Romer's Growth Theory


It is generally presumed that Paul Romer will win a Nobel prize for his 'endogenous growth theory', so I was intrigued when Kling and Schultz interviewed him in their new book From Poverty to Prosperity. As mentioned yesterday, the book hits on a lot of issues I find interesting, not so much as providing a novel big idea, but noting a lot of outstanding puzzles and how the non-Left Establishment thinks about them.

Growth Theory is about long term economic growth, abstracting from business cycles. Given the power of compounding, and the ephemeral and intractible nature of business cycles, it is rather a shame for most economists to focus on recessions because over they don't matter too much over time. Sure, the East Germany had fewer recessions than West Germany, but over a couple generations, West Germany had 3 times the living standard. Wisdom is primarily prioritizing tasks according to importance and solubility.

Robert Solow started growith theory in the 1950s, and it basically broke the macroeconomy into three drivers: capital, labor, and productivity. It did not explain productivity, but did highlight that this factor seemed to be what really mattered, so no longer could one say, Tanzania needed more 'capital', because after you apply the model econometrically the problem is not capital or labor, but their productivity. Solow's growth model does not tell us how things work, but it did dismiss a popular incorrect idea, no small feat.
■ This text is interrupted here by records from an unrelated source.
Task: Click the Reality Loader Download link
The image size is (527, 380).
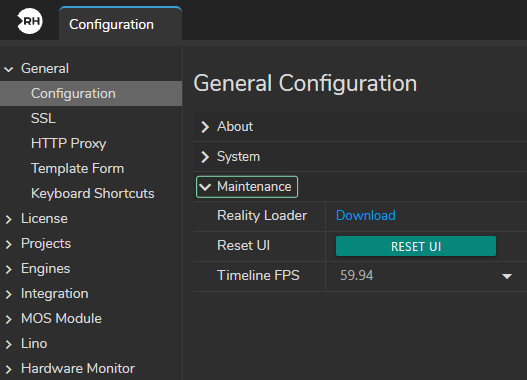Action: click(366, 215)
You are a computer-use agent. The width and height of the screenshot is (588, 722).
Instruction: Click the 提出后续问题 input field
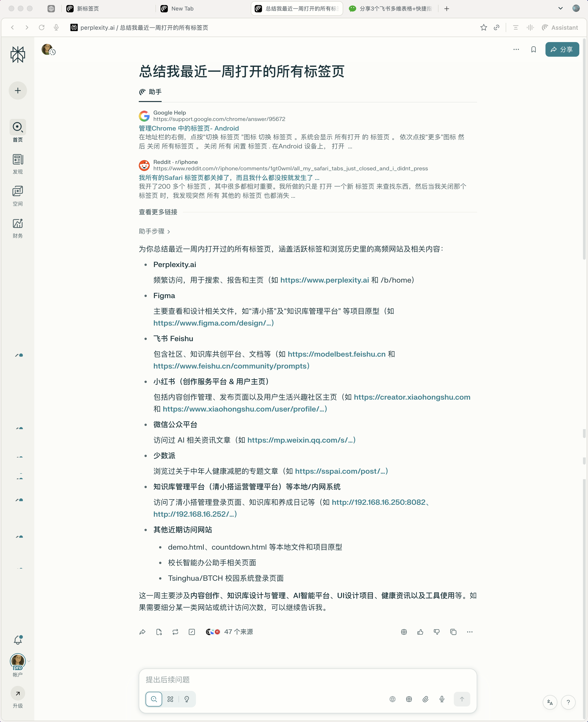point(308,680)
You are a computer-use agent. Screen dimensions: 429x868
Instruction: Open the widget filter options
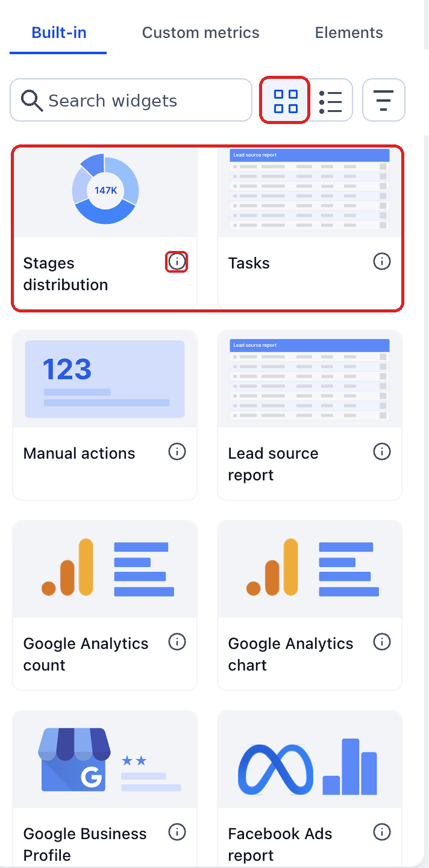coord(383,100)
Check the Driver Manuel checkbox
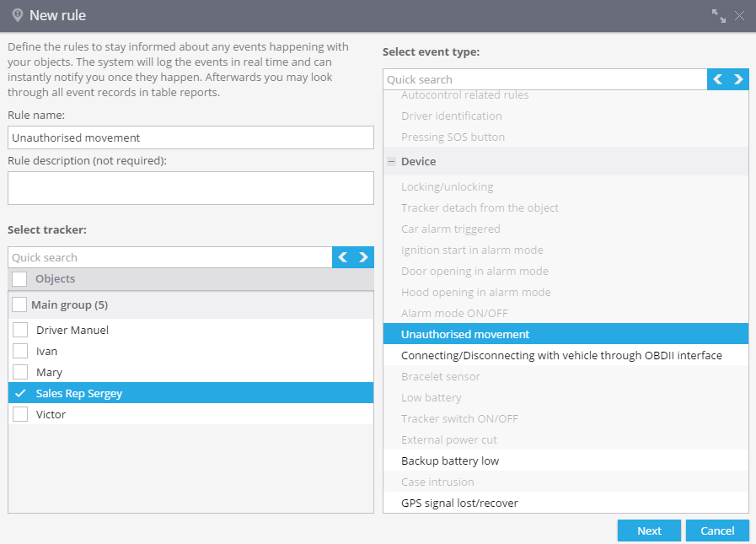756x544 pixels. 20,330
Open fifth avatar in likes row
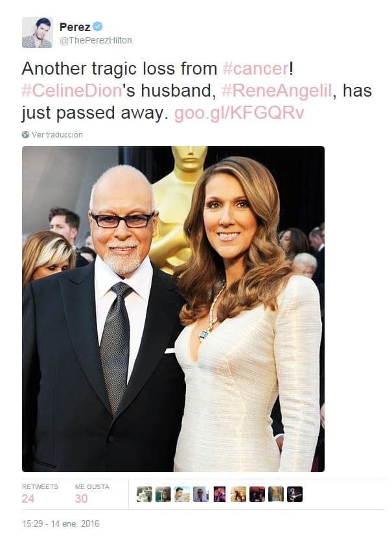The width and height of the screenshot is (392, 539). coord(220,494)
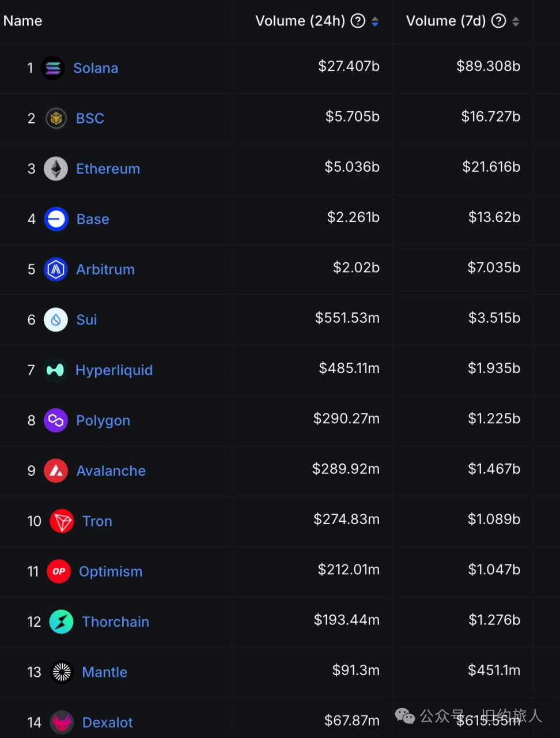
Task: Click the Sui droplet logo icon
Action: coord(56,319)
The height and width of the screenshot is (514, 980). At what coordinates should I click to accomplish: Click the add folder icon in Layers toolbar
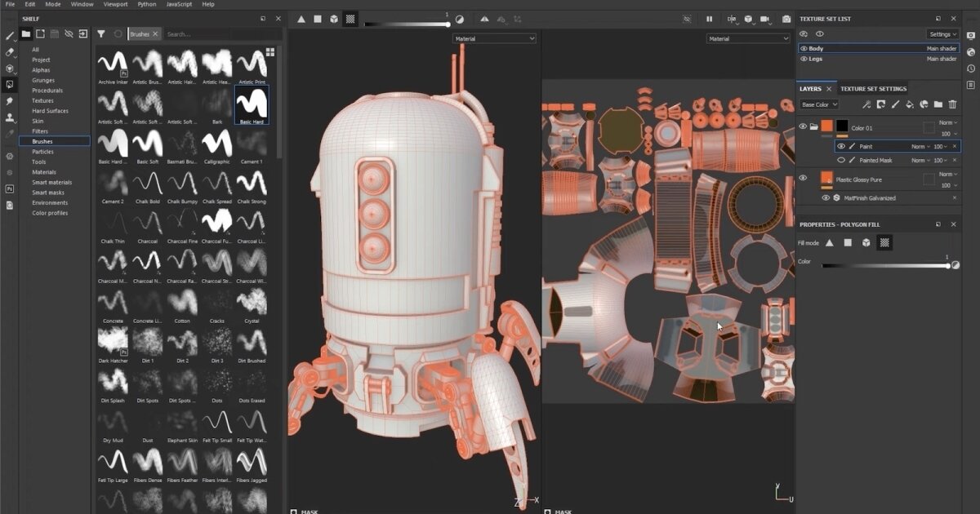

Romer highlights the fact that great economists, according to economists, are those that create great models. These models usually merely formalize existing intuition, as the Welfare Theorems of Arrow and Debreu really just proved the 'Invisible Hand' using set theory (ie, that a competitive equilibrium is Pareto Optimal, and that a Pareto Optimal Equilibrium is a competitive equilibrium). Or consider the Lucas Islands model, which modelled economic fluctuations as the result of unpredictable monetary growth an inflation. In the 1970's, this was a leading explanation of business cycles, but no longer. Nonetheless, the model remains in the canon because it is self-contained, has a lot of intuition, and inspires economists as to what they are trying to create. The hope is that one creates a mathematical model, like the Black-Scholes equation, that sheds light on new truths. Good models fit to existing phenomena should generalize in unexpected ways. Alas, this is rarely the case in economics, as the model usually remain parochial explanations of the economic fact that inspired it(eg, the Phillips Curve).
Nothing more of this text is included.